# Assignment
Your job is to write out each record precisely as it stands.

# Extracted material
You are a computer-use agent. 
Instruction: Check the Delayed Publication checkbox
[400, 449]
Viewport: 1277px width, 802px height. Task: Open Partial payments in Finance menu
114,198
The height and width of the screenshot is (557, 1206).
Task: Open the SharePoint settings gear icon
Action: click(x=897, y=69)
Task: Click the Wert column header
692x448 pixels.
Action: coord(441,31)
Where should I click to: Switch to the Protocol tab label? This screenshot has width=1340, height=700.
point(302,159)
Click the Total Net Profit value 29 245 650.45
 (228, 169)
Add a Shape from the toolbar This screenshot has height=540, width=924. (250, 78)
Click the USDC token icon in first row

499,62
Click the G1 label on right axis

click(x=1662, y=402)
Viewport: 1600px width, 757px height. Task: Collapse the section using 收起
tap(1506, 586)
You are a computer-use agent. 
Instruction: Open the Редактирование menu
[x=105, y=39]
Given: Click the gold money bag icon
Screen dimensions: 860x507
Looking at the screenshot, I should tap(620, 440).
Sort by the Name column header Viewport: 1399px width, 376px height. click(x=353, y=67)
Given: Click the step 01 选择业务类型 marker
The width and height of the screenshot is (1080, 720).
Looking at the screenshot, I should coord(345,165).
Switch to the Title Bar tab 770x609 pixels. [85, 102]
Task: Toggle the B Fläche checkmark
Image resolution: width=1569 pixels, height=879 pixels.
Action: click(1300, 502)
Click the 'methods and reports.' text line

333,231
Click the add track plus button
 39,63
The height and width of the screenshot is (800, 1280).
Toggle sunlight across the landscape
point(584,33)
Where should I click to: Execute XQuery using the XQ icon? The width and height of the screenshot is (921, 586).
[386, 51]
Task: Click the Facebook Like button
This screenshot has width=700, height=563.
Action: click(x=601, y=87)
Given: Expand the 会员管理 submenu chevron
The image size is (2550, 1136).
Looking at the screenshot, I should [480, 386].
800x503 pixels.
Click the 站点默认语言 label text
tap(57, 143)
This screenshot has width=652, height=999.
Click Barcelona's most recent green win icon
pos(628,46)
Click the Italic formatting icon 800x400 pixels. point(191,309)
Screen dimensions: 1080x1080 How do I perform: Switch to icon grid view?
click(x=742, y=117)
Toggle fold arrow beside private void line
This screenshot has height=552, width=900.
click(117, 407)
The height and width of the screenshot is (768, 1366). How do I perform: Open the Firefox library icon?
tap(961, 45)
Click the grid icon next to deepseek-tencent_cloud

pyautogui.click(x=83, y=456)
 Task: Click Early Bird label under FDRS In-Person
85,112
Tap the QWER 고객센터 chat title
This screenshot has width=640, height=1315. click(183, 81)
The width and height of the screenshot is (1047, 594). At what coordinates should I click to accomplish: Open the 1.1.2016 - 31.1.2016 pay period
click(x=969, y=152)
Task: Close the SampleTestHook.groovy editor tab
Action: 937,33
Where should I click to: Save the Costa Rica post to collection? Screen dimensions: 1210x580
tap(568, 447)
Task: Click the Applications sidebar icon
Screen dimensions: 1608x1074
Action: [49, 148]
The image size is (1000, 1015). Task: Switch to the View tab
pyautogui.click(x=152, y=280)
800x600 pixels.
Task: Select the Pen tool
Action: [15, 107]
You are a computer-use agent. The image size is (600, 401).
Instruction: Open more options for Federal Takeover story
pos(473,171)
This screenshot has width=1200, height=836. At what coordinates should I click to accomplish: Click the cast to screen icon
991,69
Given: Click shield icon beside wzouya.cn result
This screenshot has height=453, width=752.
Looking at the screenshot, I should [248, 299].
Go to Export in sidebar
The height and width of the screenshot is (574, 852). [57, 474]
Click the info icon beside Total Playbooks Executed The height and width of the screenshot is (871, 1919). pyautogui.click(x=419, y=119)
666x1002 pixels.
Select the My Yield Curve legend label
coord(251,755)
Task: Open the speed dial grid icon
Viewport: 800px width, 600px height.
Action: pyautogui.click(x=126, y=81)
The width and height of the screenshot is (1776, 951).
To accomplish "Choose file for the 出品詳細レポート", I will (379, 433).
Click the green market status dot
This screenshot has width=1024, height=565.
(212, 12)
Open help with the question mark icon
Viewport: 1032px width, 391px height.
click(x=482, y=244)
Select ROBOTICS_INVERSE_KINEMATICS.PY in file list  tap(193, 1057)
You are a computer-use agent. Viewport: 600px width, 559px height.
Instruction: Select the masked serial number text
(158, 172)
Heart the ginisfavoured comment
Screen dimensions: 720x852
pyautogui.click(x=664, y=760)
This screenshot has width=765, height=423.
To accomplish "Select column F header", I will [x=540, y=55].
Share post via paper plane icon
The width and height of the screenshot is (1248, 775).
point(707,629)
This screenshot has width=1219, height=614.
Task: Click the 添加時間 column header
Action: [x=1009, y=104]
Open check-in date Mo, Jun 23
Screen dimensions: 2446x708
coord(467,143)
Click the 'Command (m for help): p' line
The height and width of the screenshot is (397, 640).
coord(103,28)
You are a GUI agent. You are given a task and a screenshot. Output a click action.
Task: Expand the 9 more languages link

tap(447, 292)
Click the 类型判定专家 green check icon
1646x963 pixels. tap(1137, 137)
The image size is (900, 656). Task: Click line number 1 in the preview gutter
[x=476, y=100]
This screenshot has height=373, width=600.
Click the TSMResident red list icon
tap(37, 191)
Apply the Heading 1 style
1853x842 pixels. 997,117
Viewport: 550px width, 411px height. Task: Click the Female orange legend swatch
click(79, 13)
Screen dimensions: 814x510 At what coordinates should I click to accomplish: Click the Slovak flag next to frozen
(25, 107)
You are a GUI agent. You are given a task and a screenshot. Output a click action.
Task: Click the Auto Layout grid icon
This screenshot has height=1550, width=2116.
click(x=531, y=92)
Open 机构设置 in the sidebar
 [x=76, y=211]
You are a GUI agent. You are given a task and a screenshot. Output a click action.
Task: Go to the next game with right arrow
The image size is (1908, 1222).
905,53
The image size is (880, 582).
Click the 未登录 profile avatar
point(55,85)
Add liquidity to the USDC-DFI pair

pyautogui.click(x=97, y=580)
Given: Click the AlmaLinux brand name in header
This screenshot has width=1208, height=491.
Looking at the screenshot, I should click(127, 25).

# Answer to this exercise
You are a computer-use agent. 
Instruction: Check the Delayed Publication checkbox
[400, 449]
Viewport: 1277px width, 802px height. Task: Open Partial payments in Finance menu
114,198
The height and width of the screenshot is (557, 1206).
Task: Open the SharePoint settings gear icon
Action: click(x=897, y=69)
Task: Click the Wert column header
692x448 pixels.
Action: coord(441,31)
Where should I click to: Switch to the Protocol tab label? This screenshot has width=1340, height=700.
point(302,159)
Click the Total Net Profit value 29 245 650.45
 (228, 169)
Add a Shape from the toolbar This screenshot has height=540, width=924. (250, 78)
Click the USDC token icon in first row

499,62
Click the G1 label on right axis

click(x=1662, y=402)
Viewport: 1600px width, 757px height. Task: Collapse the section using 收起
tap(1506, 586)
You are a computer-use agent. 
Instruction: Open the Редактирование menu
[x=105, y=39]
Given: Click the gold money bag icon
Screen dimensions: 860x507
Looking at the screenshot, I should tap(620, 440).
Sort by the Name column header Viewport: 1399px width, 376px height. click(x=353, y=67)
Given: Click the step 01 选择业务类型 marker
The width and height of the screenshot is (1080, 720).
Looking at the screenshot, I should coord(345,165).
Switch to the Title Bar tab 770x609 pixels. [85, 102]
Task: Toggle the B Fläche checkmark
Image resolution: width=1569 pixels, height=879 pixels.
Action: click(1300, 502)
Click the 'methods and reports.' text line

333,231
Click the add track plus button
 39,63
The height and width of the screenshot is (800, 1280).
Toggle sunlight across the landscape
point(584,33)
Where should I click to: Execute XQuery using the XQ icon? The width and height of the screenshot is (921, 586).
[386, 51]
Task: Click the Facebook Like button
This screenshot has width=700, height=563.
Action: click(x=601, y=87)
Given: Expand the 会员管理 submenu chevron
The image size is (2550, 1136).
Looking at the screenshot, I should [480, 386].
800x503 pixels.
Click the 站点默认语言 label text
tap(57, 143)
This screenshot has width=652, height=999.
Click Barcelona's most recent green win icon
pos(628,46)
Click the Italic formatting icon 800x400 pixels. point(191,309)
Screen dimensions: 1080x1080 How do I perform: Switch to icon grid view?
click(x=742, y=117)
Toggle fold arrow beside private void line
This screenshot has height=552, width=900.
click(117, 407)
The height and width of the screenshot is (768, 1366). How do I perform: Open the Firefox library icon?
tap(961, 45)
Click the grid icon next to deepseek-tencent_cloud

pyautogui.click(x=83, y=456)
 Task: Click Early Bird label under FDRS In-Person
85,112
Tap the QWER 고객센터 chat title
This screenshot has width=640, height=1315. click(183, 81)
The width and height of the screenshot is (1047, 594). At what coordinates should I click to accomplish: Open the 1.1.2016 - 31.1.2016 pay period
click(x=969, y=152)
Task: Close the SampleTestHook.groovy editor tab
Action: 937,33
Where should I click to: Save the Costa Rica post to collection? Screen dimensions: 1210x580
tap(568, 447)
Task: Click the Applications sidebar icon
Screen dimensions: 1608x1074
Action: [49, 148]
The image size is (1000, 1015). Task: Switch to the View tab
pyautogui.click(x=152, y=280)
800x600 pixels.
Task: Select the Pen tool
Action: [15, 107]
You are a computer-use agent. The image size is (600, 401).
Instruction: Open more options for Federal Takeover story
pos(473,171)
This screenshot has width=1200, height=836. At what coordinates should I click to accomplish: Click the cast to screen icon
991,69
Given: Click shield icon beside wzouya.cn result
This screenshot has height=453, width=752.
Looking at the screenshot, I should [248, 299].
Go to Export in sidebar
The height and width of the screenshot is (574, 852). [57, 474]
Click the info icon beside Total Playbooks Executed The height and width of the screenshot is (871, 1919). pyautogui.click(x=419, y=119)
666x1002 pixels.
Select the My Yield Curve legend label
coord(251,755)
Task: Open the speed dial grid icon
Viewport: 800px width, 600px height.
Action: pyautogui.click(x=126, y=81)
The width and height of the screenshot is (1776, 951).
To accomplish "Choose file for the 出品詳細レポート", I will (379, 433).
Click the green market status dot
This screenshot has width=1024, height=565.
(212, 12)
Open help with the question mark icon
Viewport: 1032px width, 391px height.
click(x=482, y=244)
Select ROBOTICS_INVERSE_KINEMATICS.PY in file list  tap(193, 1057)
You are a computer-use agent. Viewport: 600px width, 559px height.
Instruction: Select the masked serial number text
(158, 172)
Heart the ginisfavoured comment
Screen dimensions: 720x852
pyautogui.click(x=664, y=760)
This screenshot has width=765, height=423.
To accomplish "Select column F header", I will [x=540, y=55].
Share post via paper plane icon
The width and height of the screenshot is (1248, 775).
point(707,629)
This screenshot has width=1219, height=614.
Task: Click the 添加時間 column header
Action: [x=1009, y=104]
Open check-in date Mo, Jun 23
Screen dimensions: 2446x708
coord(467,143)
Click the 'Command (m for help): p' line
The height and width of the screenshot is (397, 640).
coord(103,28)
You are a GUI agent. You are given a task and a screenshot. Output a click action.
Task: Expand the 9 more languages link

tap(447, 292)
Click the 类型判定专家 green check icon
1646x963 pixels. tap(1137, 137)
The image size is (900, 656). Task: Click line number 1 in the preview gutter
[x=476, y=100]
This screenshot has height=373, width=600.
Click the TSMResident red list icon
tap(37, 191)
Apply the Heading 1 style
1853x842 pixels. 997,117
Viewport: 550px width, 411px height. Task: Click the Female orange legend swatch
click(79, 13)
Screen dimensions: 814x510 At what coordinates should I click to accomplish: Click the Slovak flag next to frozen
(25, 107)
You are a GUI agent. You are given a task and a screenshot. Output a click action.
Task: Click the Auto Layout grid icon
This screenshot has height=1550, width=2116.
click(x=531, y=92)
Open 机构设置 in the sidebar
 [x=76, y=211]
You are a GUI agent. You are given a task and a screenshot. Output a click action.
Task: Go to the next game with right arrow
The image size is (1908, 1222).
905,53
The image size is (880, 582).
Click the 未登录 profile avatar
point(55,85)
Add liquidity to the USDC-DFI pair

pyautogui.click(x=97, y=580)
Given: Click the AlmaLinux brand name in header
This screenshot has width=1208, height=491.
Looking at the screenshot, I should click(127, 25).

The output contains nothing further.